Similarly, you don’t have to go through every trading experience with a fear of being sharked at every turn.
Magic is supposed to be fun. If you’re not having fun trading, don’t do it. As someone who trades a lot, I have more of a problem with paranoid non-sharks who assume I’m out to get them and go into a hyper-defense mode before I’ve opened my mouth. My biggest trading pet peeve is the guy who absolutely HAS to make sure their trade evens out to the last nickel and looks things up on multiple sites in order to make sure they’re not secretly getting robbed.
Collection ‘values’ fluctuate by hundreds of dollars every single day based on tournament results, speculation, and more.
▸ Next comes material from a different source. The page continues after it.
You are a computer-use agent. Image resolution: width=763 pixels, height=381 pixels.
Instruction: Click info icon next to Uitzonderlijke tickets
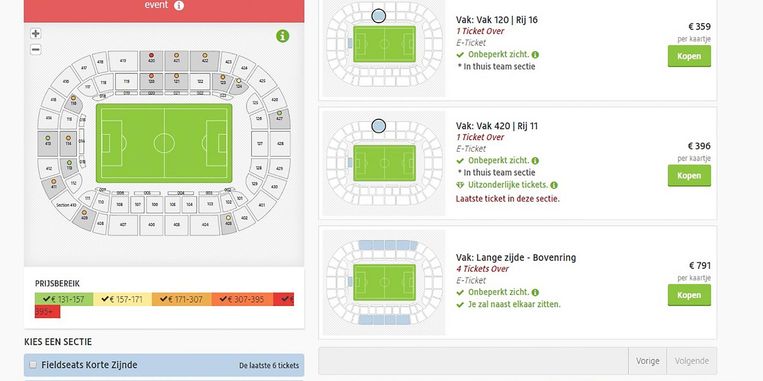pos(554,185)
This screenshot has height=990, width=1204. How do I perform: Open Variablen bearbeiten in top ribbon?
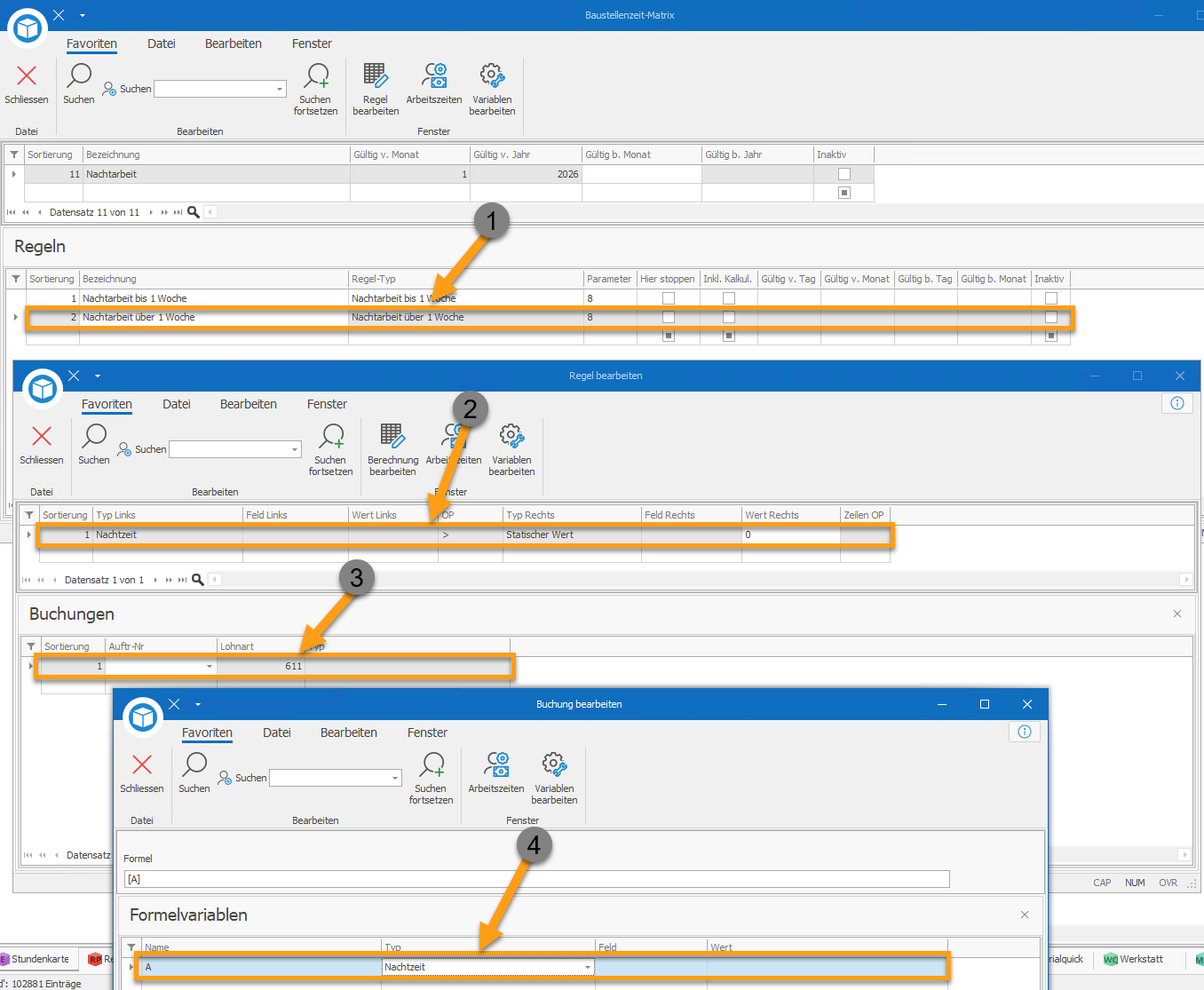tap(492, 89)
The dollar you gain or lose in a $30 FNM trade is a drop in the bucket compared to a hundred other factors that affect your collection’s price, most of which are entirely out of your hands.
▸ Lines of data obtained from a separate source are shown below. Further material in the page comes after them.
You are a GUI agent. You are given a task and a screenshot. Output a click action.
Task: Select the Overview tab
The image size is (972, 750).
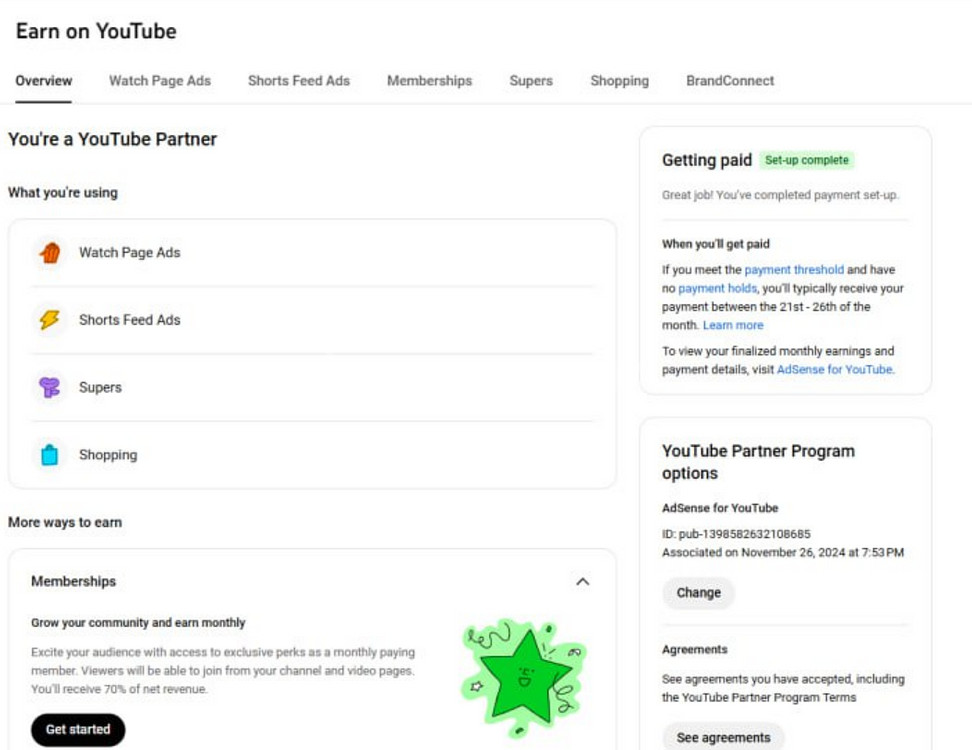(44, 81)
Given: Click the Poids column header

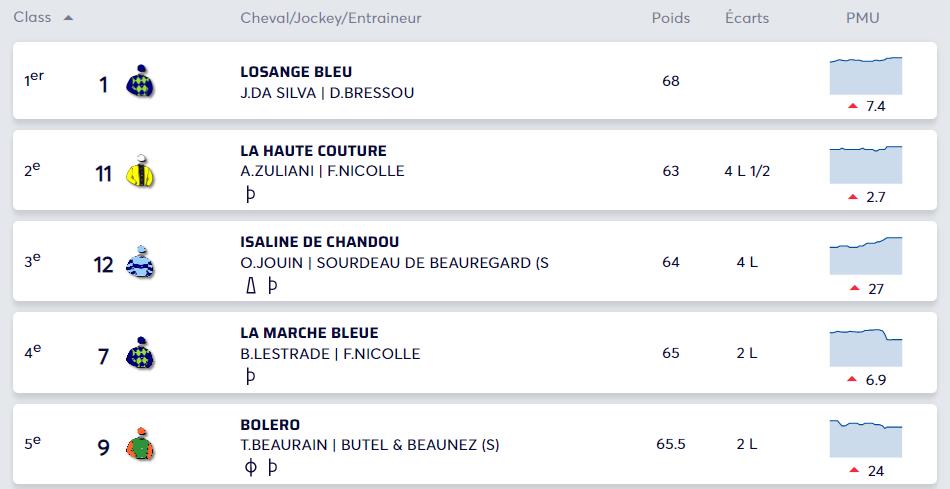Looking at the screenshot, I should tap(671, 18).
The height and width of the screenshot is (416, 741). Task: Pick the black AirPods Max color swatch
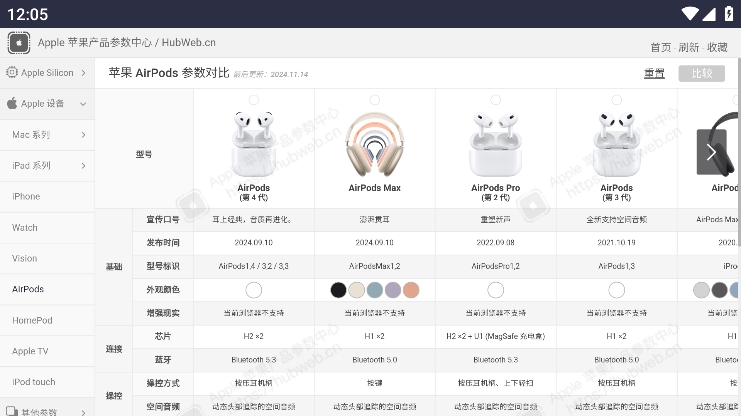click(338, 290)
Most of the trading I do these days is to complete sets for my own collection, which is solely a labor of love. People who approach trading with hostility and paranoia are ruining it for me even more than the sharks are.
General Tips for Shark Defense
There are two big differences between trade sharks and normal traders, and you should keep both of them in mind whenever you deal with one.
The first is that sharks will always try and conduct their trades in such a way to throw you off your game. By using all of the tricks I’ve mentioned above, they’ll find a niche that works for them and use it in order to get you to make a trade you wouldn’t otherwise make.
These practices have only increased with the uptick in smartphone use because the old trick of hoping people didn’t have accurate information is no longer as effective.
The second difference is that a shark’s only goal on a trade is to gain value. That’s it. Sometimes they’ll be up front about this and let you know that they’re trading for profit, but most of the time they won’t mention it – they’ll just try and ‘win’ whatever trade they’re in the middle of.
The best thing you can do in order to try and beat any kind of shark is to stay calm and stick to your principals. Most gamers have been bullied at one time or another in their lives, and the sharks are counting on that aura of self-doubt that we’ve all experienced to kick in and allow them to profit. Don’t let them rush you. Don’t let them slow play you. Don’t let them tell you that you’re wrong if you know that you’re right. Try to take emotion out of it and only make a trade you feel comfortable making.
If all else fails, remember this: you don’t have to make any trade. Not ever.